DIRECTIONS:
Transcribe the records starting at the line containing "790x536 pixels." and ending at the line containing "coord(119,426)", leaving out the pictures.

DATASET EXTRACT:
(begin)
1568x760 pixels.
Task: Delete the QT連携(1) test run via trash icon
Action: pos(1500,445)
(end)
(begin)
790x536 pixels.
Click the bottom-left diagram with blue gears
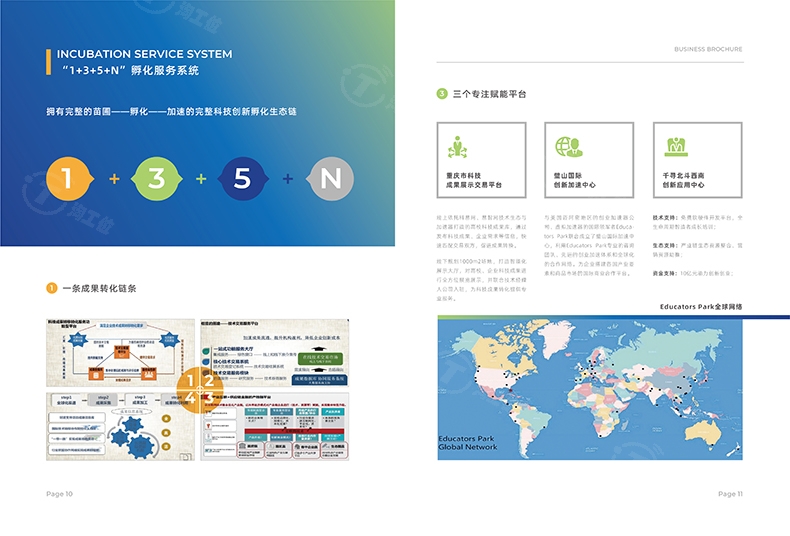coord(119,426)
(end)
OUTPUT FOR THIS TASK:
790x536 pixels.
Click the bottom-left diagram with blue gears
coord(119,426)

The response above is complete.